■ Exercise directions ■
Please pull out every line of the material below that contains the string "target". The match is case-sensitive.

(Records from a dataset)
^^^^^^^^
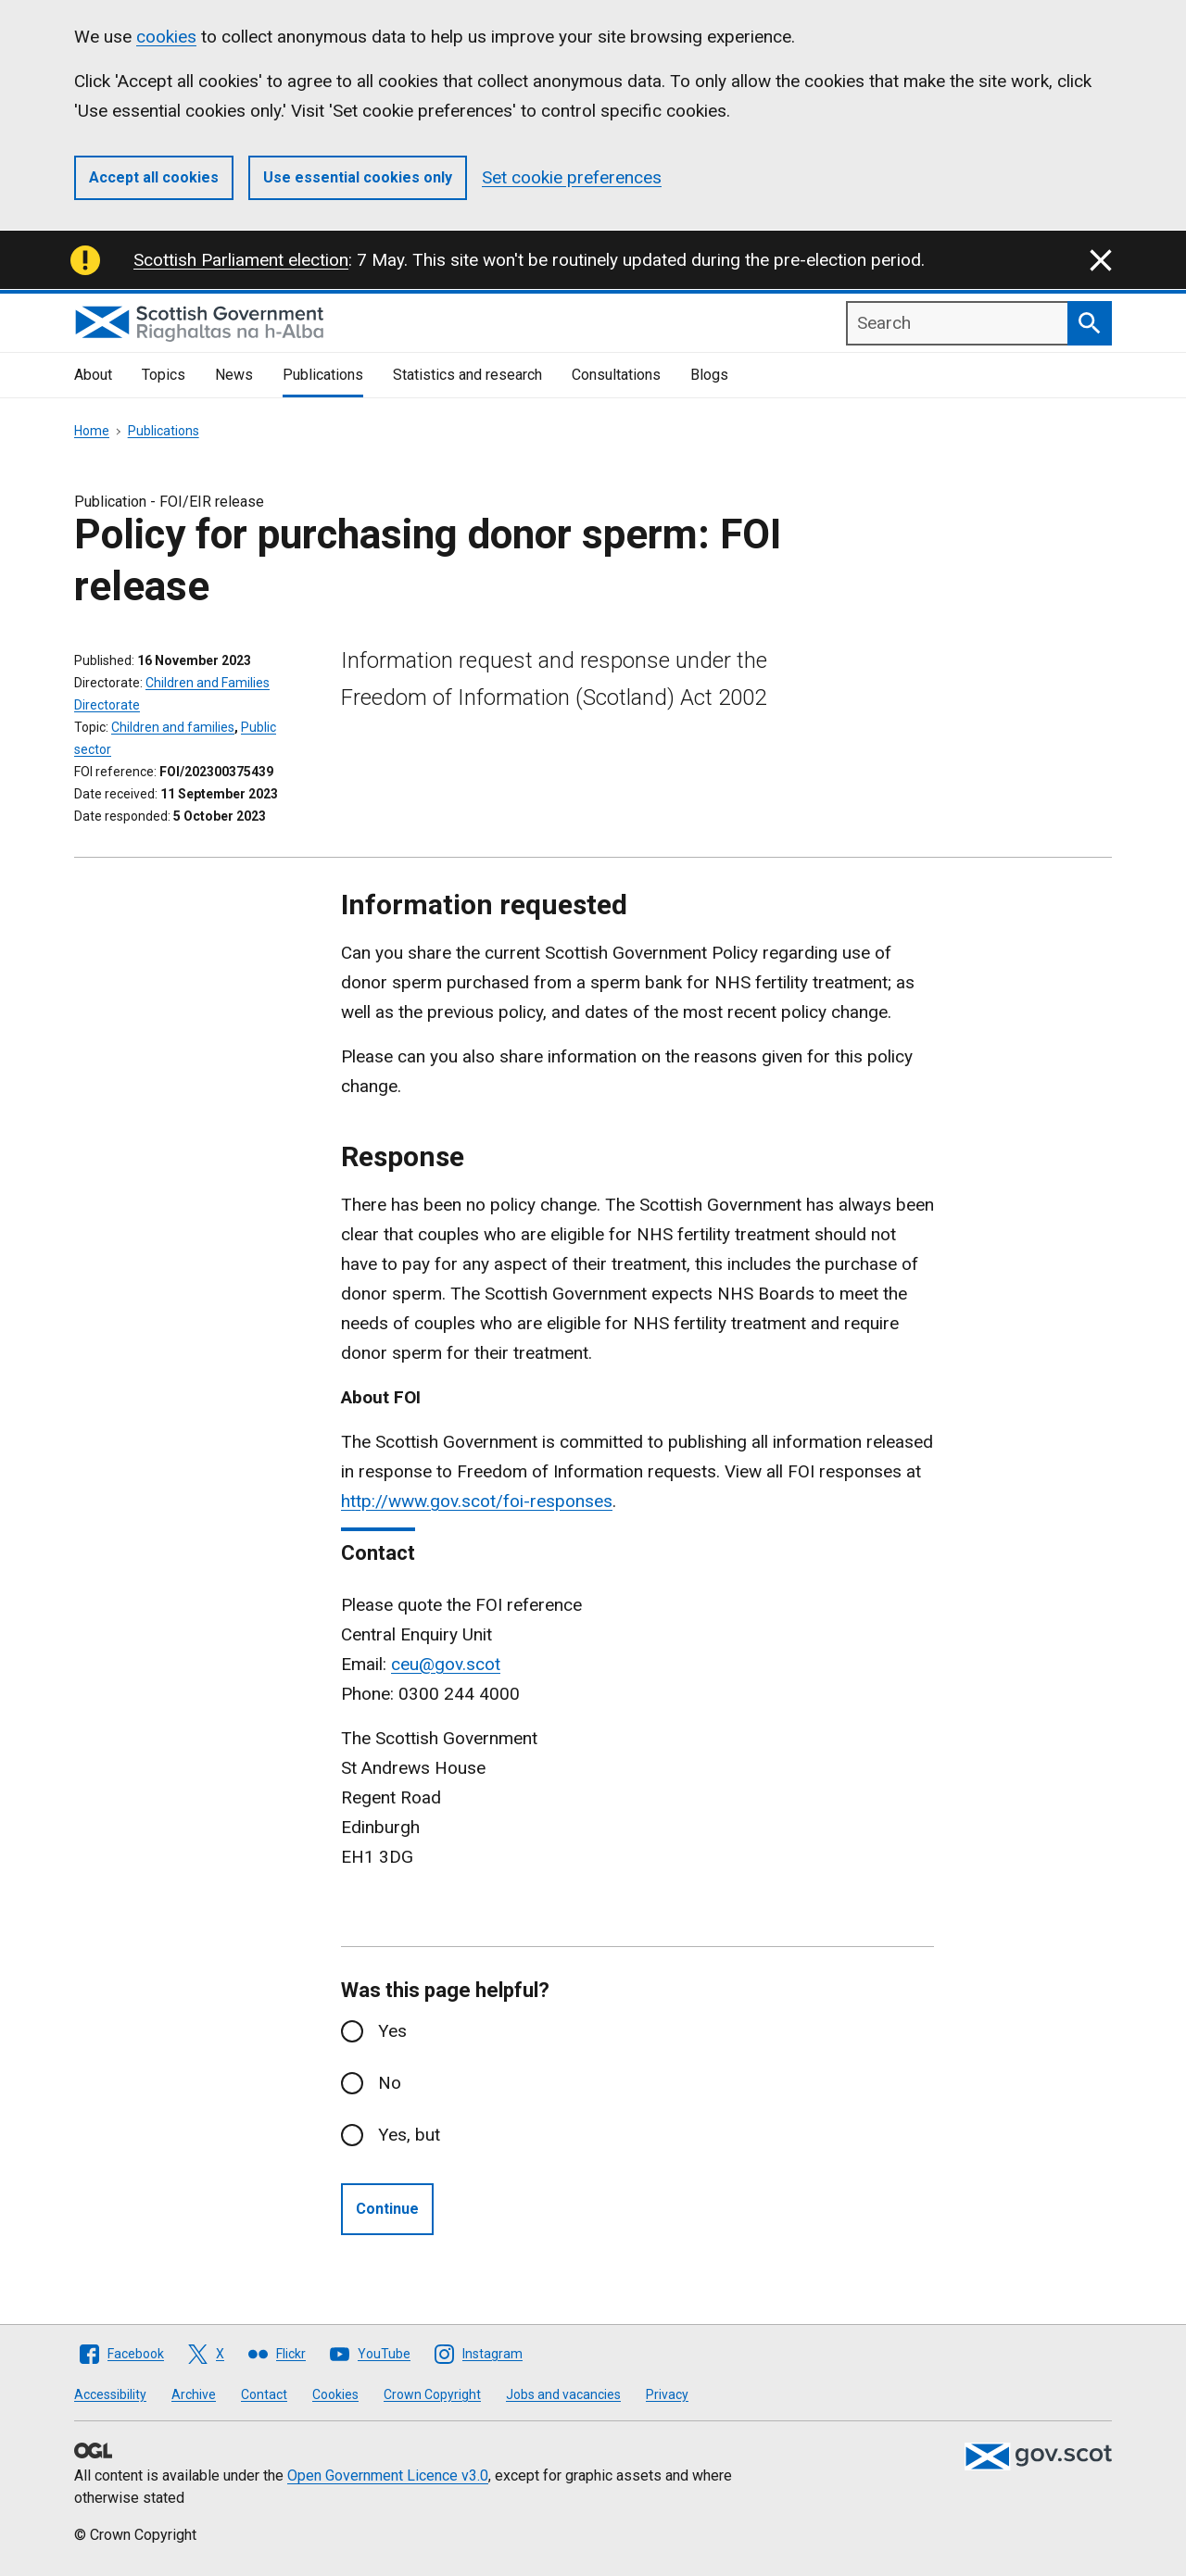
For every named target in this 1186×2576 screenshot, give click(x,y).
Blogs (709, 374)
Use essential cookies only (357, 177)
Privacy (667, 2394)
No (389, 2082)
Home (91, 430)
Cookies (335, 2394)
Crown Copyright (432, 2394)
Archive (193, 2394)
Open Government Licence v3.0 (387, 2475)
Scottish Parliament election (240, 259)
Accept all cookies (154, 177)
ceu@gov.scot (445, 1664)
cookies (166, 36)
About (93, 374)
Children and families (172, 727)
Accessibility (110, 2394)
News (234, 374)
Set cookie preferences (572, 177)
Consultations (616, 374)
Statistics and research (467, 374)
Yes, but (409, 2134)
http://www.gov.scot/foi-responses (476, 1501)
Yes (392, 2031)
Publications (323, 374)
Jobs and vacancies (563, 2394)
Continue (387, 2209)
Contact (264, 2394)
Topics (163, 374)
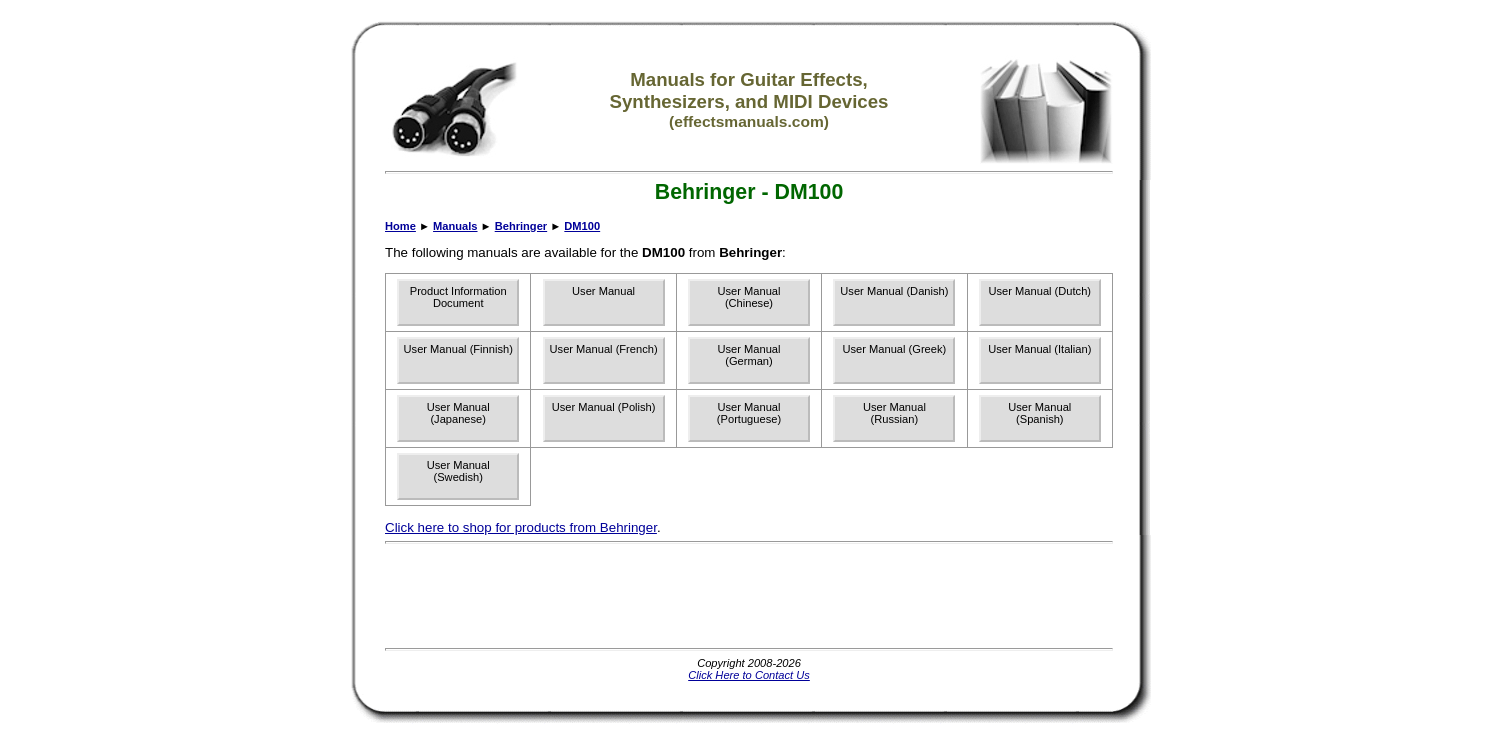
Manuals (455, 226)
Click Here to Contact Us (749, 675)
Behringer (521, 226)
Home (400, 226)
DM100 (582, 226)
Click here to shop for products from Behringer (521, 527)
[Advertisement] (749, 596)
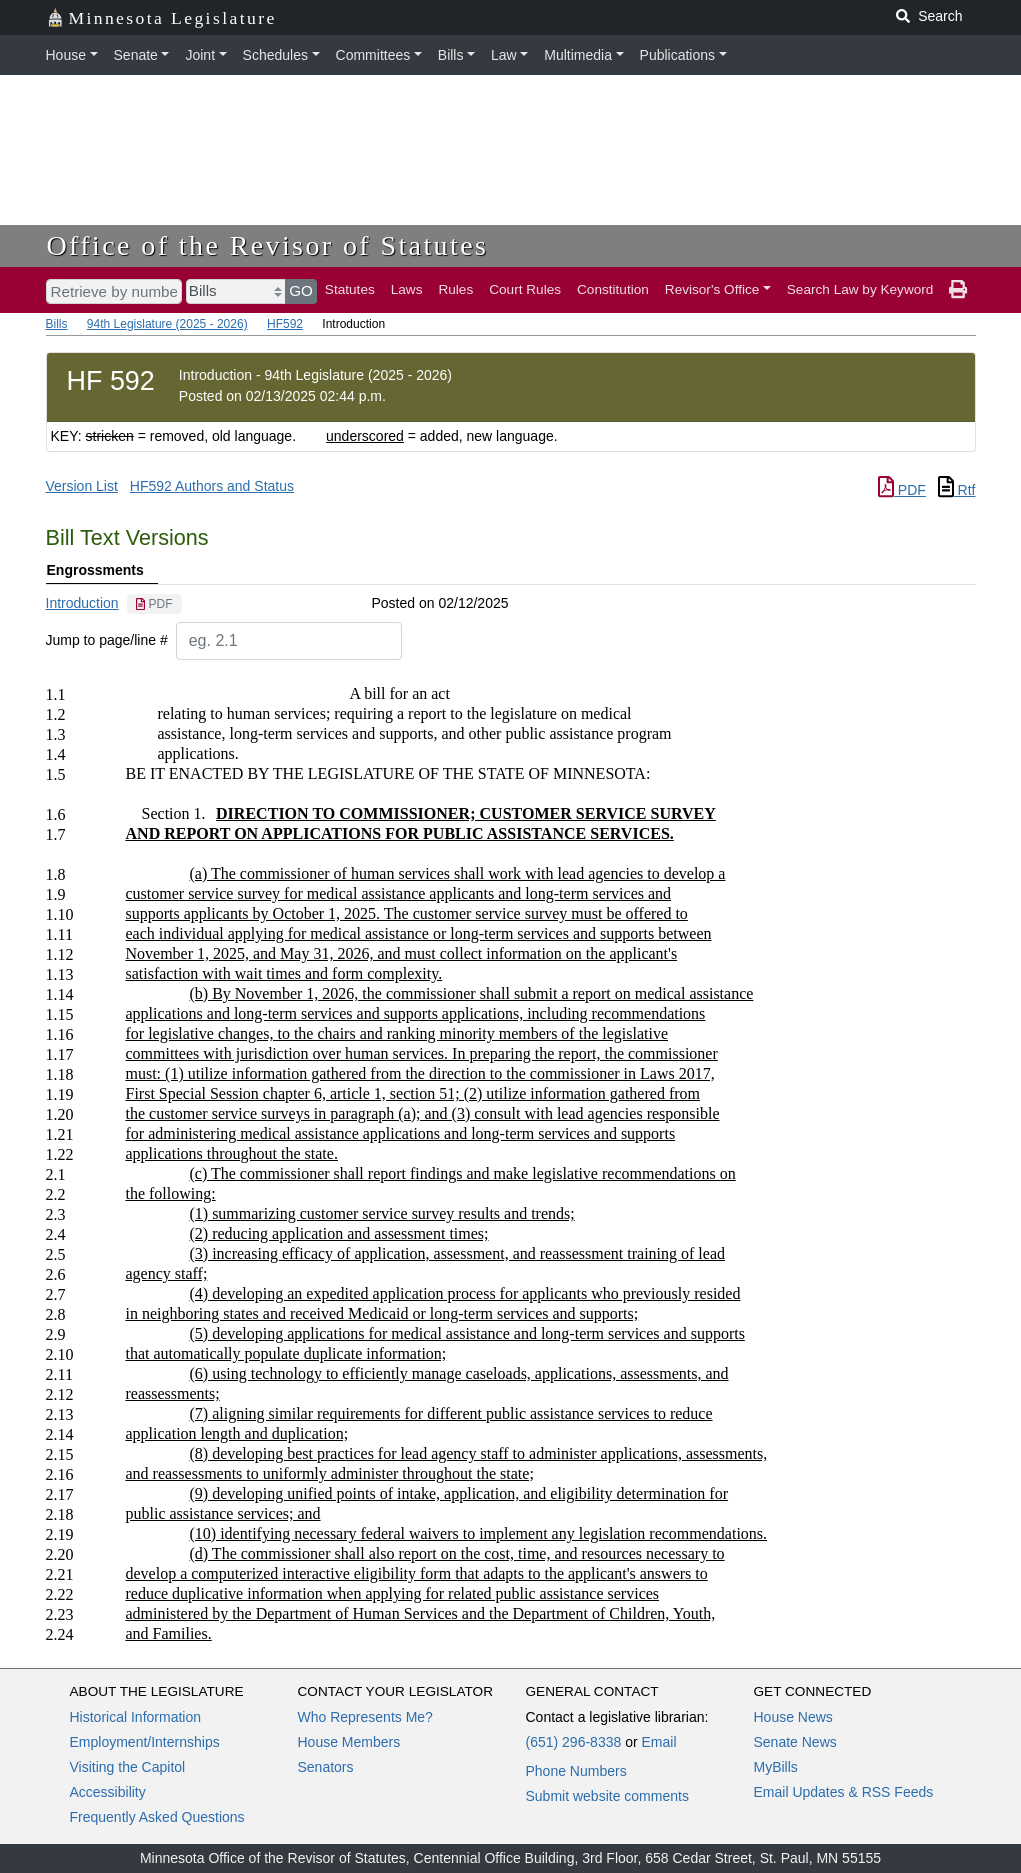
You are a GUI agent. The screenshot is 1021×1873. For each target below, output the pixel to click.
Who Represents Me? (365, 1717)
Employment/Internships (145, 1742)
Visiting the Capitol (128, 1767)
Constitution (613, 289)
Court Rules (525, 289)
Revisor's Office (712, 289)
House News (793, 1717)
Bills (451, 55)
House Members (349, 1742)
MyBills (776, 1767)
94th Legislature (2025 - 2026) (167, 324)
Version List (82, 486)
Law (504, 55)
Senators (326, 1767)
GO (301, 290)
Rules (455, 289)
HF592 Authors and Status (212, 486)
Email (658, 1742)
^^^^^^^^
■ Response ■
For every named target in this 1186×2576 screenshot, give click(x,y).
You are a GUI agent. The screenshot is 1021×1873. For each target below, output the pixel to click.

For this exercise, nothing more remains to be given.